Brief and country-tinged, it sketches a musician’s union meeting in droll detail:
Every fourth Friday at 10 am
There’s a local meeting
of the A F of M, yeah!
This meeting will now come to order
Is there any new business?
Yeah, I think ‘Live music are better’
Bumper stickers should be issued.
What was that?
‘Live music is better’ bumper stickers
Should be issued
The gentleman says
‘Live music is better’ bumper stickers
Should be issued
All in favor of what he said
Signify by sayin’ “aye”
Aye! *
What does this tell us?
Well, for one thing, it told anyone who was listening at the time that the Eighties would be a weird and unpredictable ride for Neil Young, even by his prodigious standards.
It also tells us that live music — which really means local music, to read between Neil’s lines — is indeed better, and the people who make it are justifiably proud to promote it.
I wrote last week about my grandparents (and maybe my great-grandma) going to see Benny Goodman at a Stamford-area high school. And I wrote some time ago about them going to see Count Basie in a similar setting.
This week finds them metaphorically slapping a “Live Music Are Better” bumper sticker on their Ford Fairlane and going out to support a regional musician I’d never heard of:
There are no Fred Dearborn videos on YouTube, nor are any Fred Dearborn tour itineraries waiting to be discovered through Google.
But I’ve pieced together the Fred Dearborn story, thanks to my dad’s memory and a little deft web-searching.
According to my dad, my grandpa was friendly with a Dearborn family while growing up in Springfield, Mass., in the 1920s and ’30s.
The Dearborns were among the families who used to gather with my grandfather for summer getaways at Lake George — not the big one in New York, but a smaller one near the Massachusetts-Connecticut border.
My grandfather and the Dearborn family shared musical as well as personal ties, my dad says.

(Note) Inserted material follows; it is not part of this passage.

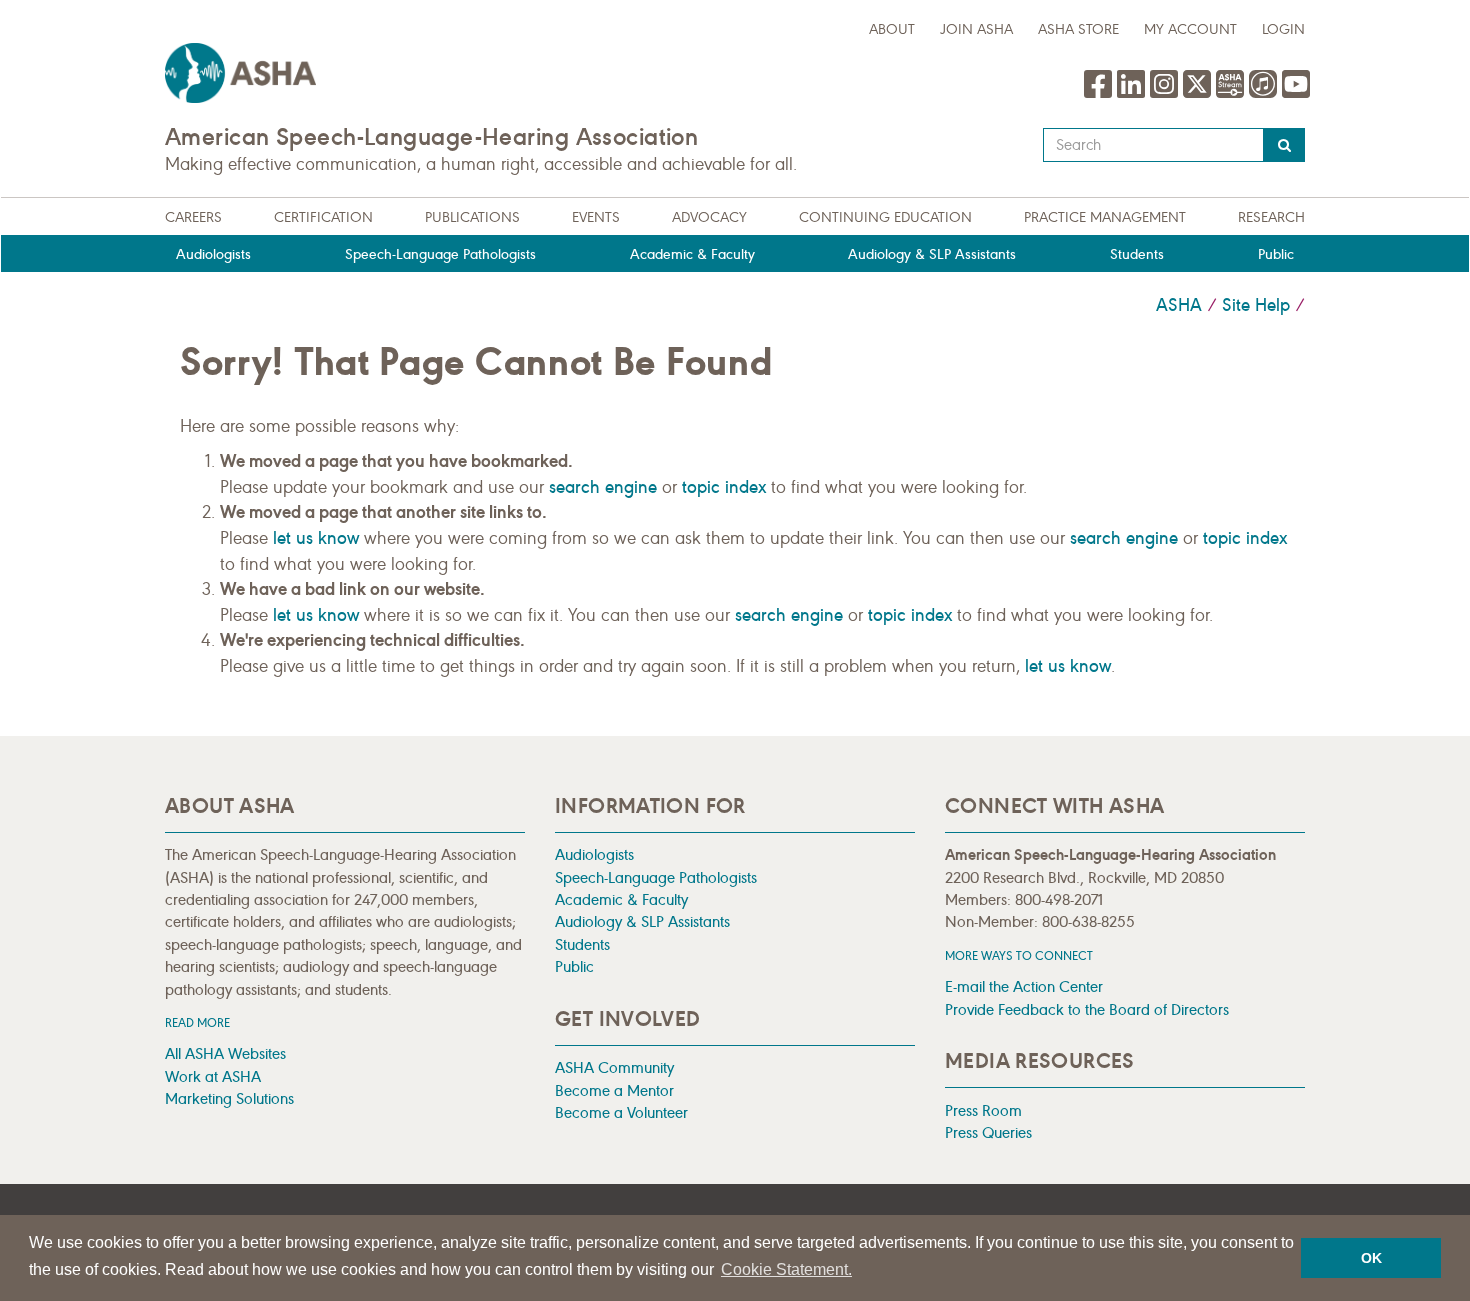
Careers (193, 217)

I very vaguely recall that one of the Dearborns was a musician, and that my father once actually played a couple paying gigs with him on violin (I once saw a song list in Pop’s writing) in the late 1920s or early 1930s.

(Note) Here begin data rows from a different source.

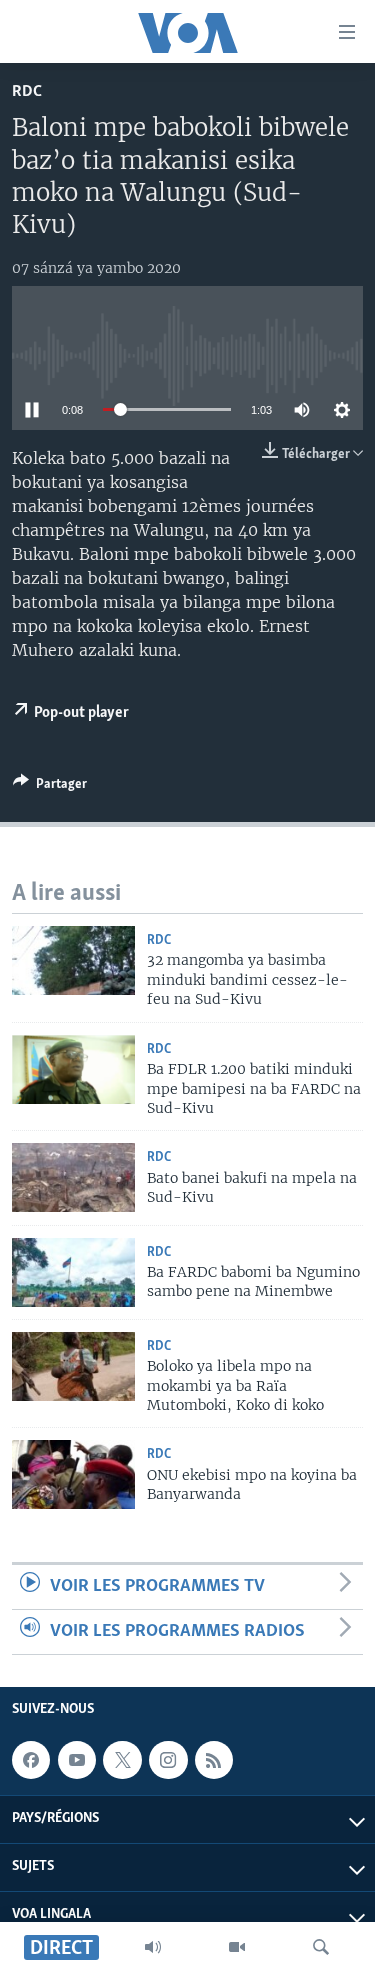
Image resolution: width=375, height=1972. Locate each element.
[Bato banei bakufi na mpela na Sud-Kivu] (73, 1177)
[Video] (237, 1947)
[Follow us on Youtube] (77, 1760)
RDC (27, 91)
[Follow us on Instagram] (168, 1760)
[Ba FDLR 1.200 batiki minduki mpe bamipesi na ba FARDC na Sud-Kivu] (73, 1069)
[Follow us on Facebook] (31, 1760)
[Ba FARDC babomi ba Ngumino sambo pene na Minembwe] (73, 1272)
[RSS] (214, 1760)
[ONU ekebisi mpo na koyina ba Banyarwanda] (73, 1474)
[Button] (50, 787)
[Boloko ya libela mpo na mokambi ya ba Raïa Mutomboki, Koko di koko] (73, 1366)
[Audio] (153, 1947)
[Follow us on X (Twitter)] (122, 1760)
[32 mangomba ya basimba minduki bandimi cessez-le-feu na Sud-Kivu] (73, 960)
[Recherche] (321, 1947)
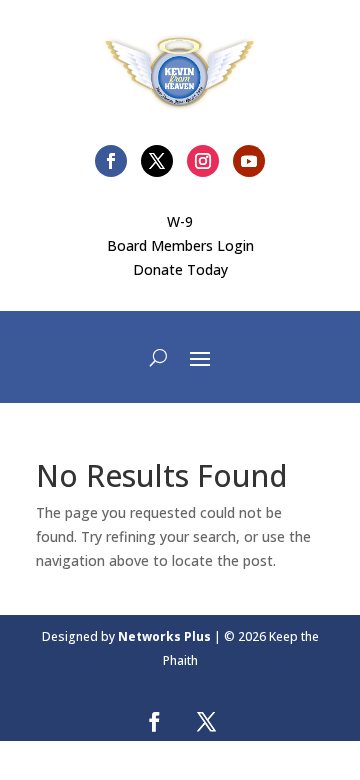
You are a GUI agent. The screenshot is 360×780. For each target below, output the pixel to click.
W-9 (180, 221)
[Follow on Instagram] (203, 161)
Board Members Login (180, 245)
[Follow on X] (157, 161)
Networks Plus (164, 636)
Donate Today (180, 269)
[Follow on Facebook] (111, 161)
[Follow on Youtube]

(I’ve dug up a lot of family oddments over the course of this blog … but a set list in my grandpa’s hand? Wouldn’t that be something. Wonder what was on it, and what became of it.)

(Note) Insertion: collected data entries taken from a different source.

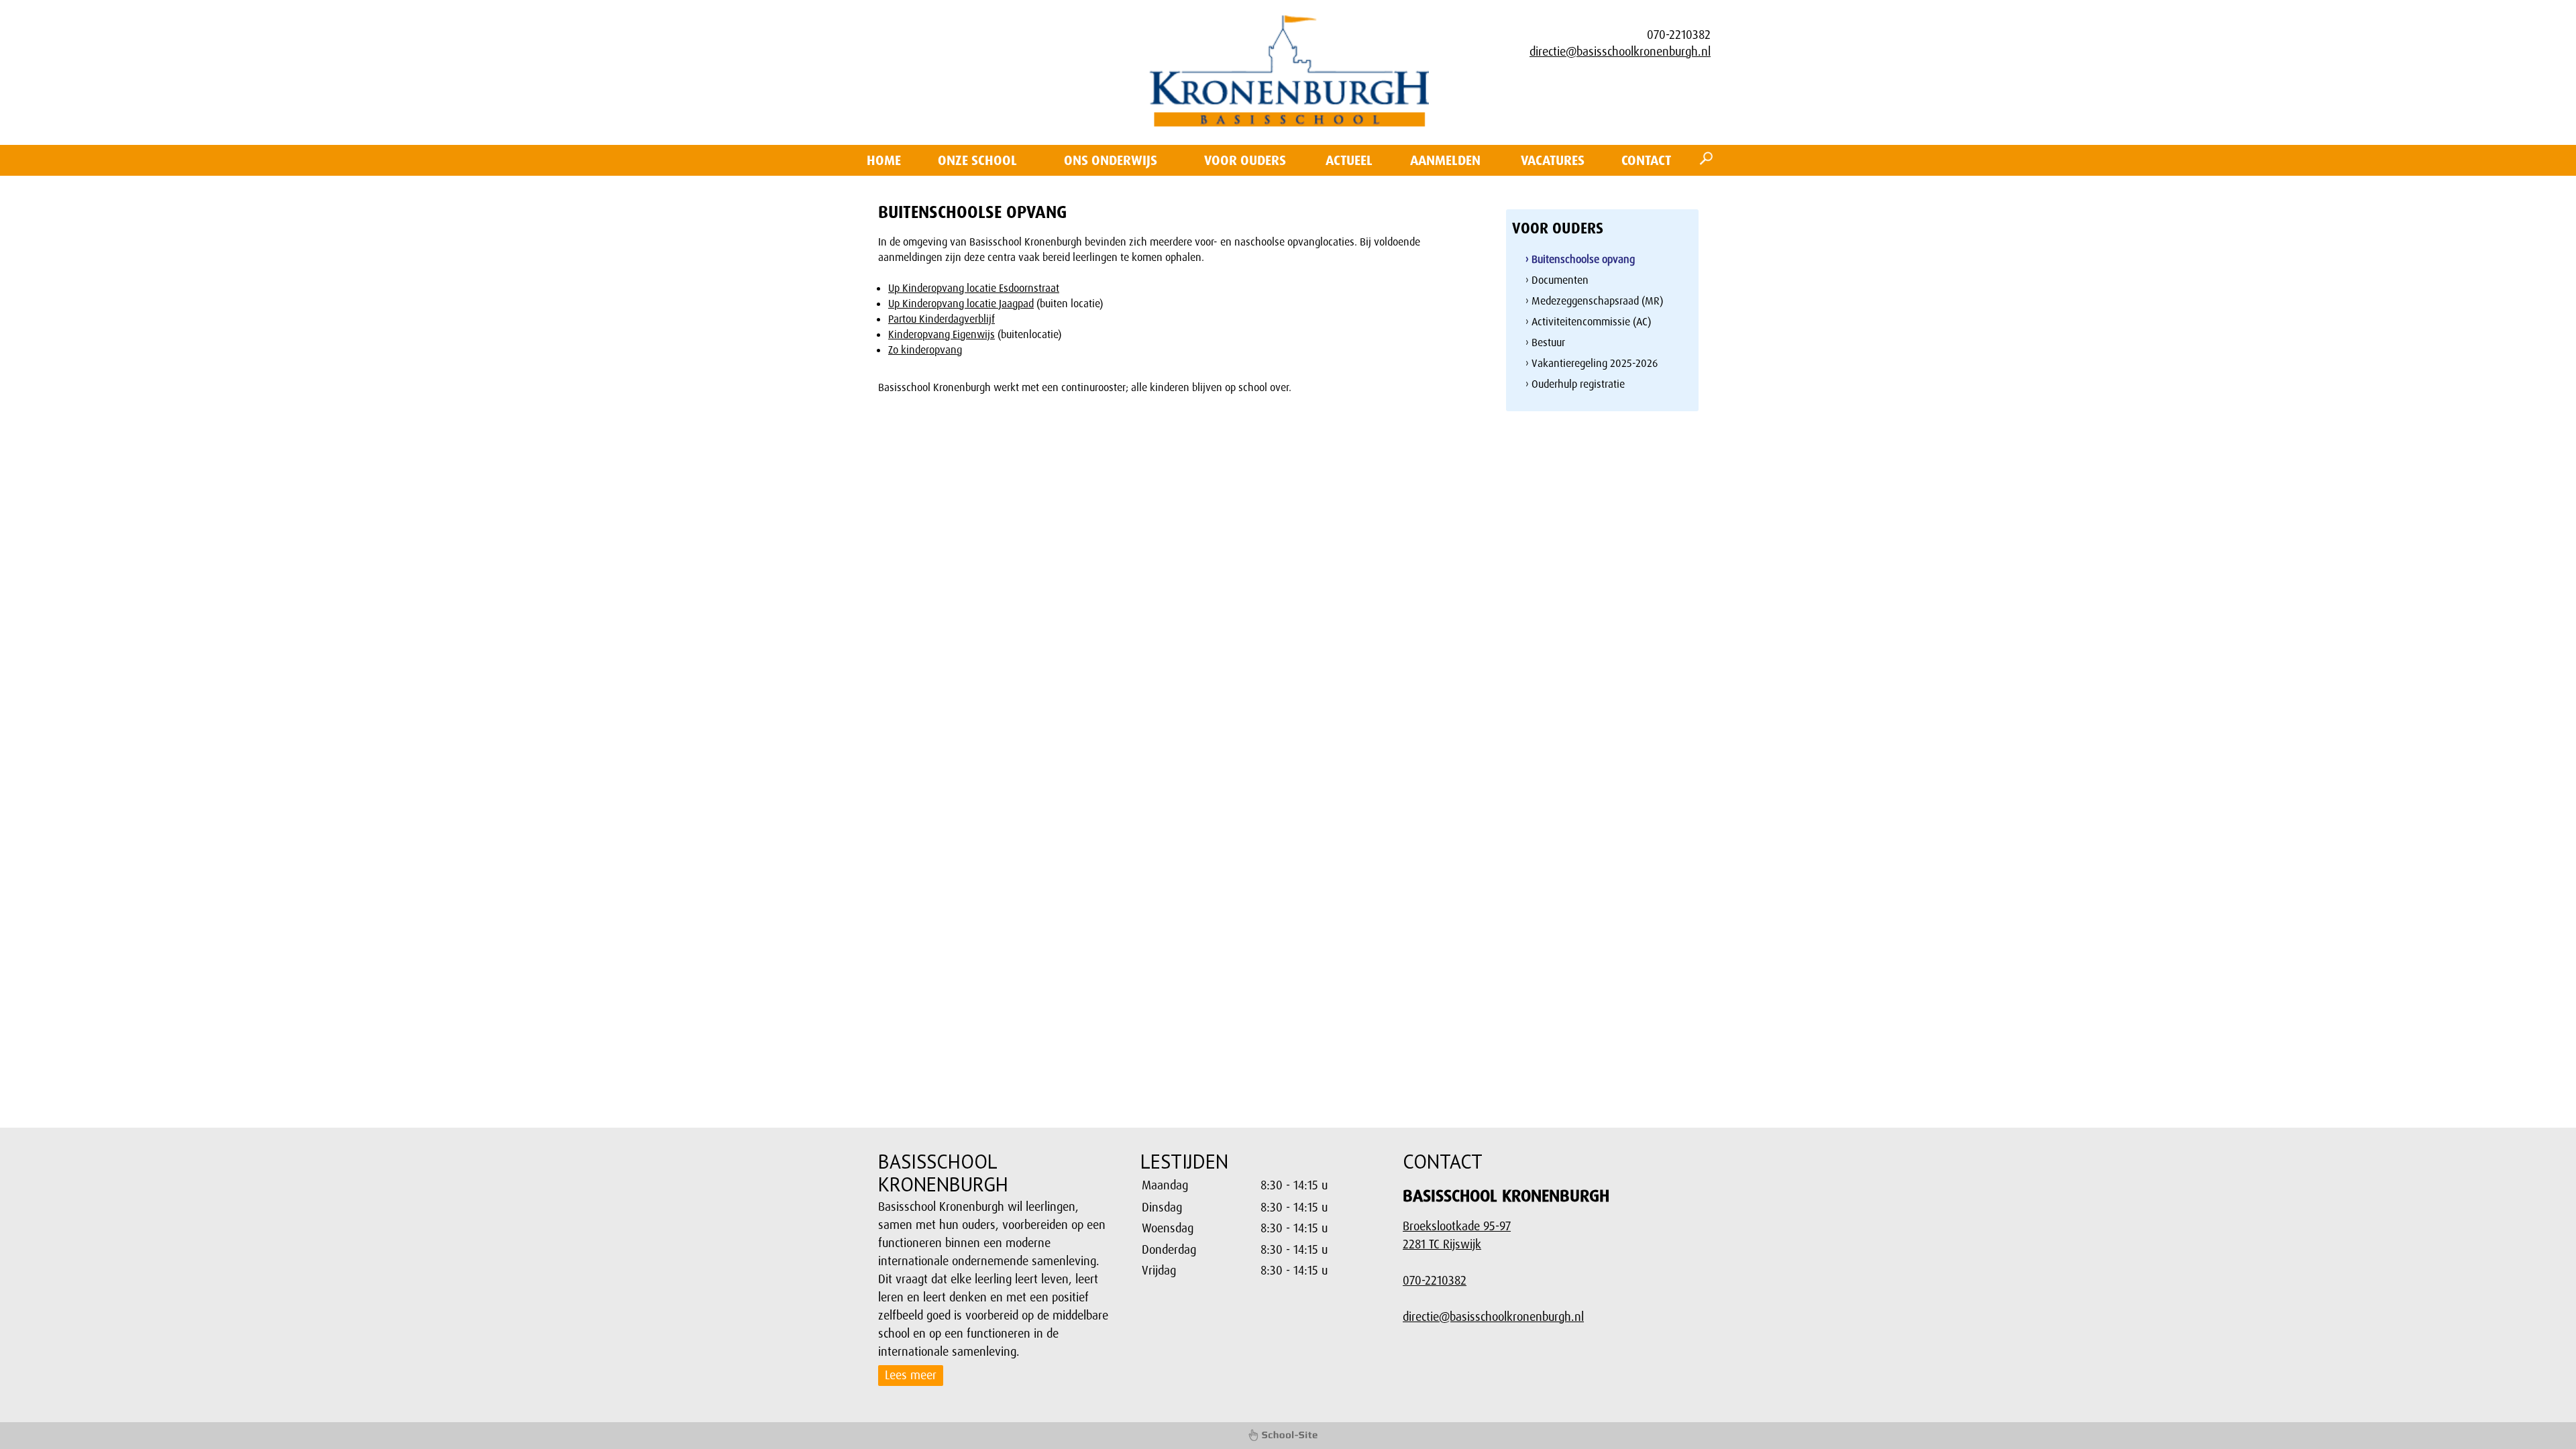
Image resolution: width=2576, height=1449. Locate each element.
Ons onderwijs (1110, 160)
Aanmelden (1445, 160)
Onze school (977, 160)
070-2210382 (1434, 1281)
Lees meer (910, 1375)
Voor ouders (1245, 160)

You might notice the period after “Fred” on my grandpa’s calendar entry, indicating that “Fred” was an abbreviation for something — presumably Frederick.
A Google search for Frederick Dearborn turns up a Hartford Courant obituary for a man who grew up in Springfield and sang in professional bands. Sounds like he could have been part of the family my dad remembers.
After leaving a touring musician’s life behind, Fred Dearborn taught music in the West Hartford public schools from the 1940s to the late 1970s. In retirement, he played in no fewer than three towns’ senior citizen bands.
(He would still have been teaching in March 1968. I’m not sure what brought him all the way down to Stamford to perform. I also don’t know whether he was the headline performer or part of a larger group; I’m guessing the latter.)
In a charming gesture, Fred Dearborn apparently held a dance and reception for his students well after his retirement, to thank them for “being so nice to me.”
The obit also indicates that he outlived my grandfather by about five months, dying in West Hartford in July 2001.
My grandpa and Fred Dearborn apparently did not stay that close into adulthood. My dad has no recollection of him visiting the family home when my dad was a kid.
So this concert could well have been the last time the locally beloved music teacher ever crossed paths with his former violin-sideman-turned-draftsman.
I’d like to think they spent a couple minutes shooting the breeze after the concert. The approachability of the performers is one of the most enjoyable things about local music, whether you’re a new fan or an old friend.
It’s one reason why — however you phrase it — live music is/are better.